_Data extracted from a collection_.

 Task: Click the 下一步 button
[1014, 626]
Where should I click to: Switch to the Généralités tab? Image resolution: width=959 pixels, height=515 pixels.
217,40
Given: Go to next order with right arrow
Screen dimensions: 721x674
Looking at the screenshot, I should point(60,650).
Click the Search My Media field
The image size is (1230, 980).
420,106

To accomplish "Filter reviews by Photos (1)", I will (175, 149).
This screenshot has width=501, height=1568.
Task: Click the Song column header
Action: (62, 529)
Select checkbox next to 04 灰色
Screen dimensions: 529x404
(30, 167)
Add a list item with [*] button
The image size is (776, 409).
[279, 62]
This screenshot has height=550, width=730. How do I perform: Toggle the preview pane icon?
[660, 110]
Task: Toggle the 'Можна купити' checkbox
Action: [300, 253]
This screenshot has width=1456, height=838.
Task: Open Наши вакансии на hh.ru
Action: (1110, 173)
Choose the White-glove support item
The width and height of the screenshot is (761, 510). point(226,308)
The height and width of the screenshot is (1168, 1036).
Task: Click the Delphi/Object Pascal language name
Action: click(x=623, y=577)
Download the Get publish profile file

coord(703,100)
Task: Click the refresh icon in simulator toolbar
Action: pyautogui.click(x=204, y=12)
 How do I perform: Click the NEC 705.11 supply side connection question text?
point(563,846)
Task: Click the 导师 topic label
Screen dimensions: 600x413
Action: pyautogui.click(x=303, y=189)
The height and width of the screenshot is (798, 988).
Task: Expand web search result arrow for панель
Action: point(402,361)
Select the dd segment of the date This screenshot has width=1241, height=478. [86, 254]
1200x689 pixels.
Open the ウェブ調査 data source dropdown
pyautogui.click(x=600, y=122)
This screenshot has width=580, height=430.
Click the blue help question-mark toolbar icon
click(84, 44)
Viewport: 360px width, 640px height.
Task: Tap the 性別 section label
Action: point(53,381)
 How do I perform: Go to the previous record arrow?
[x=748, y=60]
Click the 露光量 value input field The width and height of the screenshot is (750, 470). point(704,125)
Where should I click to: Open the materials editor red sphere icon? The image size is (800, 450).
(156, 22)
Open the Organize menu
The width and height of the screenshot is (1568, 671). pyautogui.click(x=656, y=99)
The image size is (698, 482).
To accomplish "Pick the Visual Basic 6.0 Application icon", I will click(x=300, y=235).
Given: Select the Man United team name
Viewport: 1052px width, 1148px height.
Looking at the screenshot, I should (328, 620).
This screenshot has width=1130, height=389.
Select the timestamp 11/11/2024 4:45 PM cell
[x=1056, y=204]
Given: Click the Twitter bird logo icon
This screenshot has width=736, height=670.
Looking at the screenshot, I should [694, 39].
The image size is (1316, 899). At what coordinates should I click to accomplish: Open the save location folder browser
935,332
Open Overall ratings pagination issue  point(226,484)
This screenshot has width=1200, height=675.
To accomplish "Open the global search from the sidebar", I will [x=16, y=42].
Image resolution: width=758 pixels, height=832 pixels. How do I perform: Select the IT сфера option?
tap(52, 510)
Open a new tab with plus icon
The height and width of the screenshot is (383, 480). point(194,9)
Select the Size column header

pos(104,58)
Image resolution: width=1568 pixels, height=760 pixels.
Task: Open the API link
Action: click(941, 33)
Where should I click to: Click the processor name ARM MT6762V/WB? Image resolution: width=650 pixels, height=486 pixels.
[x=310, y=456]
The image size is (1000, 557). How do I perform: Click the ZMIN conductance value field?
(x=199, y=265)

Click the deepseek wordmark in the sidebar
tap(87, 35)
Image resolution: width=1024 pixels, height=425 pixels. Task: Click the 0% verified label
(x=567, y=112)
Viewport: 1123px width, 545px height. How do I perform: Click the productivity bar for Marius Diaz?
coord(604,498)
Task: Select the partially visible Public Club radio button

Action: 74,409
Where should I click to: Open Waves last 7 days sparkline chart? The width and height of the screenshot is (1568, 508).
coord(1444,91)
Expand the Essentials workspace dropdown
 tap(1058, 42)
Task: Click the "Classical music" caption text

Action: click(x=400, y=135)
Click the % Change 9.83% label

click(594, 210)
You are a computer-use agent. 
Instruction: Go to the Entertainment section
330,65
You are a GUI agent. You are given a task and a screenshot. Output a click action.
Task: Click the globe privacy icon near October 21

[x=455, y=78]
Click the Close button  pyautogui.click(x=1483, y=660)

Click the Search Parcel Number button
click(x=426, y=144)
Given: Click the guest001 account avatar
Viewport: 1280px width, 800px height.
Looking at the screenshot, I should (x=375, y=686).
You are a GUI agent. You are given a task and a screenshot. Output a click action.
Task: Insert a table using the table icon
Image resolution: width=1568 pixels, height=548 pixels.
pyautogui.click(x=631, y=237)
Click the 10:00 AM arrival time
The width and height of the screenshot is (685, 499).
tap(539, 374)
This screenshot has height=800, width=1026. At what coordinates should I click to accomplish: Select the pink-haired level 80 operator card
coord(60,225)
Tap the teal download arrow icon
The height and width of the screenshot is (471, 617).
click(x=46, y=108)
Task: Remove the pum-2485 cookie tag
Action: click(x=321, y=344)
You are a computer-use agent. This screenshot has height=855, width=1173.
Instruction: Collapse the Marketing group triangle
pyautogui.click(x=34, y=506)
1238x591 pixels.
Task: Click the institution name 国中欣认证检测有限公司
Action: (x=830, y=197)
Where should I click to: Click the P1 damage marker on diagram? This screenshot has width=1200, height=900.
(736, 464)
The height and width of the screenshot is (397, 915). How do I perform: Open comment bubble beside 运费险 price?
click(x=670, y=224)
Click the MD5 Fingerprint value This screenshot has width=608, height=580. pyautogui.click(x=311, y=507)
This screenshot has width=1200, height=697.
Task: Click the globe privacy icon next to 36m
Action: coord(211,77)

_Task requirements_.
Nothing in the entries should be skipped. Output them all exactly.

_Answer section_.
 Task: Click the 下一步 button
[1014, 626]
Where should I click to: Switch to the Généralités tab? Image resolution: width=959 pixels, height=515 pixels.
217,40
Given: Go to next order with right arrow
Screen dimensions: 721x674
Looking at the screenshot, I should point(60,650).
Click the Search My Media field
The image size is (1230, 980).
420,106

To accomplish "Filter reviews by Photos (1)", I will (175, 149).
This screenshot has width=501, height=1568.
Task: Click the Song column header
Action: (62, 529)
Select checkbox next to 04 灰色
Screen dimensions: 529x404
(30, 167)
Add a list item with [*] button
The image size is (776, 409).
[279, 62]
This screenshot has height=550, width=730. How do I perform: Toggle the preview pane icon?
[660, 110]
Task: Toggle the 'Можна купити' checkbox
Action: [300, 253]
This screenshot has width=1456, height=838.
Task: Open Наши вакансии на hh.ru
Action: (1110, 173)
Choose the White-glove support item
The width and height of the screenshot is (761, 510). point(226,308)
The height and width of the screenshot is (1168, 1036).
Task: Click the Delphi/Object Pascal language name
Action: click(x=623, y=577)
Download the Get publish profile file

coord(703,100)
Task: Click the refresh icon in simulator toolbar
Action: pyautogui.click(x=204, y=12)
 How do I perform: Click the NEC 705.11 supply side connection question text?
point(563,846)
Task: Click the 导师 topic label
Screen dimensions: 600x413
Action: pyautogui.click(x=303, y=189)
The height and width of the screenshot is (798, 988).
Task: Expand web search result arrow for панель
Action: point(402,361)
Select the dd segment of the date This screenshot has width=1241, height=478. [86, 254]
1200x689 pixels.
Open the ウェブ調査 data source dropdown
pyautogui.click(x=600, y=122)
This screenshot has width=580, height=430.
Click the blue help question-mark toolbar icon
click(84, 44)
Viewport: 360px width, 640px height.
Task: Tap the 性別 section label
Action: point(53,381)
 How do I perform: Go to the previous record arrow?
[x=748, y=60]
Click the 露光量 value input field The width and height of the screenshot is (750, 470). point(704,125)
Where should I click to: Open the materials editor red sphere icon? The image size is (800, 450).
(156, 22)
Open the Organize menu
The width and height of the screenshot is (1568, 671). pyautogui.click(x=656, y=99)
The image size is (698, 482).
To accomplish "Pick the Visual Basic 6.0 Application icon", I will click(x=300, y=235).
Given: Select the Man United team name
Viewport: 1052px width, 1148px height.
Looking at the screenshot, I should (328, 620).
This screenshot has width=1130, height=389.
Select the timestamp 11/11/2024 4:45 PM cell
[x=1056, y=204]
Given: Click the Twitter bird logo icon
This screenshot has width=736, height=670.
Looking at the screenshot, I should [694, 39].
The image size is (1316, 899). At what coordinates should I click to accomplish: Open the save location folder browser
935,332
Open Overall ratings pagination issue  point(226,484)
This screenshot has width=1200, height=675.
To accomplish "Open the global search from the sidebar", I will [x=16, y=42].
Image resolution: width=758 pixels, height=832 pixels. How do I perform: Select the IT сфера option?
tap(52, 510)
Open a new tab with plus icon
The height and width of the screenshot is (383, 480). point(194,9)
Select the Size column header

pos(104,58)
Image resolution: width=1568 pixels, height=760 pixels.
Task: Open the API link
Action: click(941, 33)
Where should I click to: Click the processor name ARM MT6762V/WB? Image resolution: width=650 pixels, height=486 pixels.
[x=310, y=456]
The image size is (1000, 557). How do I perform: Click the ZMIN conductance value field?
(x=199, y=265)

Click the deepseek wordmark in the sidebar
tap(87, 35)
Image resolution: width=1024 pixels, height=425 pixels. Task: Click the 0% verified label
(x=567, y=112)
Viewport: 1123px width, 545px height. How do I perform: Click the productivity bar for Marius Diaz?
coord(604,498)
Task: Select the partially visible Public Club radio button

Action: 74,409
Where should I click to: Open Waves last 7 days sparkline chart? The width and height of the screenshot is (1568, 508).
coord(1444,91)
Expand the Essentials workspace dropdown
 tap(1058, 42)
Task: Click the "Classical music" caption text

Action: click(x=400, y=135)
Click the % Change 9.83% label

click(594, 210)
You are a computer-use agent. 
Instruction: Go to the Entertainment section
330,65
You are a GUI agent. You are given a task and a screenshot. Output a click action.
Task: Click the globe privacy icon near October 21

[x=455, y=78]
Click the Close button  pyautogui.click(x=1483, y=660)

Click the Search Parcel Number button
click(x=426, y=144)
Given: Click the guest001 account avatar
Viewport: 1280px width, 800px height.
Looking at the screenshot, I should (x=375, y=686).
You are a GUI agent. You are given a task and a screenshot. Output a click action.
Task: Insert a table using the table icon
Image resolution: width=1568 pixels, height=548 pixels.
pyautogui.click(x=631, y=237)
Click the 10:00 AM arrival time
The width and height of the screenshot is (685, 499).
tap(539, 374)
This screenshot has height=800, width=1026. At what coordinates should I click to accomplish: Select the pink-haired level 80 operator card
coord(60,225)
Tap the teal download arrow icon
The height and width of the screenshot is (471, 617).
click(x=46, y=108)
Task: Remove the pum-2485 cookie tag
Action: click(x=321, y=344)
You are a computer-use agent. This screenshot has height=855, width=1173.
Instruction: Collapse the Marketing group triangle
pyautogui.click(x=34, y=506)
1238x591 pixels.
Task: Click the institution name 国中欣认证检测有限公司
Action: (x=830, y=197)
Where should I click to: Click the P1 damage marker on diagram? This screenshot has width=1200, height=900.
(736, 464)
The height and width of the screenshot is (397, 915). How do I perform: Open comment bubble beside 运费险 price?
click(x=670, y=224)
Click the MD5 Fingerprint value This screenshot has width=608, height=580. pyautogui.click(x=311, y=507)
This screenshot has width=1200, height=697.
Task: Click the globe privacy icon next to 36m
Action: coord(211,77)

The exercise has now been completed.